Proper method to hook a _usercall?

[Tanaris4]

So I'm trying to hook this function:

Code:

void *__usercall WardenModule__Load<eax>(const void *modulePointer<eax>, unsigned int moduleSize<edx>, int a3<ecx>)

I realize that the return value is actually stored in eax, and I can't simply just hook the function as above, i.e. I may need to save all the registers, then restore them before finishing my hook function. Is there a guide posted somewhere on this?

Or should I literally just hook the function with NO arguments, and then read values from the registers via assembly to save, do some work, then restore to the previous value? And if so, are there certain registers I have to store?

Thanks in advance!

Edit: Found this thread: http://www.mmowned.com/forums/world-...ow-code-c.html

So I'm assuming I just need to do:

Code:

	push 0xDEADBABE		//   Placeholder for the return address
		pushfd				//   Save the flags and registers
		pushad
		//-- Something useful goes here :)
		popad				//   Restore the registers and flags
		popfd
		ret					//   Return control to the hijacked thread

[MaiN]

So I'm trying to hook this function:

Code:

void *__usercall WardenModule__Load<eax>(const void *modulePointer<eax>, unsigned int moduleSize<edx>, int a3<ecx>)

I realize that the return value is actually stored in eax, and I can't simply just hook the function as above, i.e. I may need to save all the registers, then restore them before finishing my hook function. Is there a guide posted somewhere on this?

Or should I literally just hook the function with NO arguments, and then read values from the registers via assembly to save, do some work, then restore to the previous value? And if so, are there certain registers I have to store?

Thanks in advance!

Edit: Found this thread: http://www.mmowned.com/forums/world-...ow-code-c.html

So I'm assuming I just need to do:

Code:

    push 0xDEADBABE        //   Placeholder for the return address
        pushfd                //   Save the flags and registers
        pushad
        //-- Something useful goes here :)
        popad                //   Restore the registers and flags
        popfd
        ret                    //   Return control to the hijacked thread

Hex-Rays is wrong about those function signatures 99% of the time. I suggest you check how it looks in ASM. You will see the proper calling convention, and it's almost certainly a normal thiscall, stdcall or cdecl. I haven't seen any function in the new WoW that has another calling convention than one of those 3. Only place I have seen that is in the actual Warden module, and that's because of its polymorphism.
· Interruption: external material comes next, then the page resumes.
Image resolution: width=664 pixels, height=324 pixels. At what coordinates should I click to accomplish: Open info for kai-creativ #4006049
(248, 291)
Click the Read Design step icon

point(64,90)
To answer your actual question, I suggest you declare the hook as naked and use inline ASM to clean whatever you need to clean and call the original function. You won't almost never need to do this, except when you are going cross-compiler - for instance, if you are injecting a GCC compiled DLL into WoW, then some of the calling conventions will differ - for instance thiscall in GCC pushes the 'this' pointer onto the stack, while thiscall in MSVC hold 'this' in the ECX register.